With Invesco (IVZ) trading near its 52-week high after strong performance, long investors are starting to fear that the upside is limited. While I am by and large bullish on financials, I believe that Invesco is only a "hold" right now. Financials carry significant risk, and in Invesco's case, investors have 78% more volatility than that of the broader market. If investors are willing to take on that risk, they ought to earn an abnormally high return if the fundamentals prove strong. Invesco's fundamentals are strong, but I believe they are now fairly valued.
In this article, I will run you through my DCF model on the company and then triangulate the result against a review of the fundamentals at Wells Fargo (WFC) and First Niagara (FNFG). I find that Wells Fargo is the true value play right now.
First, let's begin with an assumption about the top-line. Invesco finished FY2011 with $4.1B in revenue, which represented a 17.3% gain off of the preceding year. I model 13.5% per annum growth over the next half decade or so.
Moving onto the cost-side of the equation, there are several items to consider: operating expenses, capital expenditures, and taxes. I model cost of goods sold as 28% of revenue versus 49% for SG&A and 2.2% for capex. Taxes are estimated at 33% of adjusted EBIT (ie. excluding non-cash depreciation charges to keep this a pure operating model.)
Taking a perpetual growth rate of 2.5% and discounting backwards by a WACC of 10% yields a fair value figure of $24.64, implying just 6% upside.
All of this falls within the context of strong performance:
"[L]ong-term investment performance remained very strong for Invesco across the board in the first quarter. And again, we continue to see some areas of exceptional investment performance. And on the back of the strong investment performance, we contributed to a continued trend of positive long-term net inflows for the firm in spite of the continuing volatility in the marketplace. This is the seventh consecutive quarter of net positive long-term flows for the firm, which we think is quite strong in consideration of the marketplace that we evolve and operating in.
And importantly, during the quarter, we're raising our quarterly dividend 41% to $0.1725 per share, reflecting continued confidence in the fundamentals of our business. And during the quarter, we've repurchased 3.1 million shares for $75 million".
From a multiples perspective, Wells Fargo is cheaper than its peers. Invesco trades at a respective 14.4x and 10.2x past and forward earnings versus 11.5x and 9x and Wells Fargo and 14.6x and 8.4x for First Niagara.
Consensus estimates for Wells Fargo's EPS forecast that it will grow by 16.3% to $3.28 in 2012 and then by 12.2% in both of the following two years.
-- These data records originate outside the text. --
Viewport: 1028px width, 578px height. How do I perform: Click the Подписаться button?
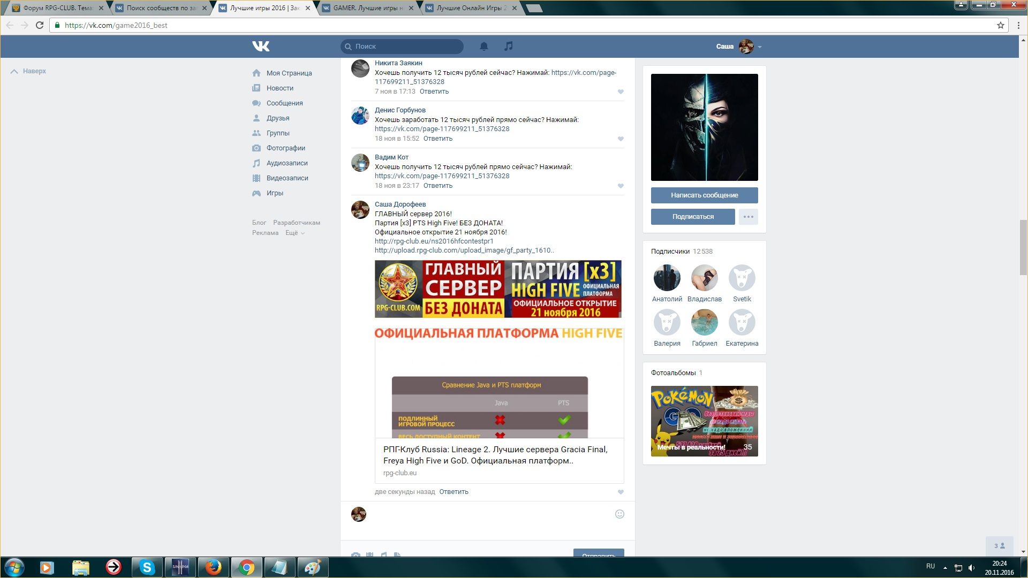[x=692, y=217]
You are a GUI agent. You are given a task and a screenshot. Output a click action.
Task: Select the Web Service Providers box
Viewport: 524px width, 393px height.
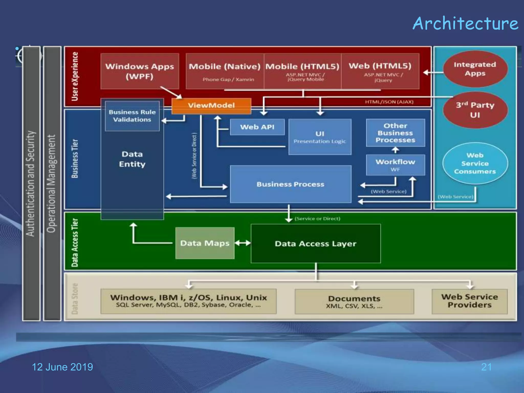point(469,301)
Of the last 19 revisions to EPS, 16 have gone up for a net change of 1.3%. Assuming a multiple of 12.5x and a conservative 2013 EPS of $3.65, the stock would hit $45.63 for 37% upside. With a dividend yield of 2.7%, downside is also fairly limited. Accordingly, the stock is rated a solid "buy" on the Street (source: NASDAQ).
Consensus estimates for First Niagara's EPS forecast that it will decline by 9.2% to $0.89 in 2012 and then grow by 15.7% and 12.6% in the following two years. Assuming a multiple of 12.5x and a conservative 2013 EPS of $1, the stock would hit $12.50 for 44.7% upside. This makes First Niagara a highly attractive stock, especially in light of the 3.7% dividend yield. With that said, all 16 of the last revisions to EPS have gone down for a net change of -6%. The stock is surprisingly less volatile than the broader market and, ultimately, safer than what many bears would have you believe.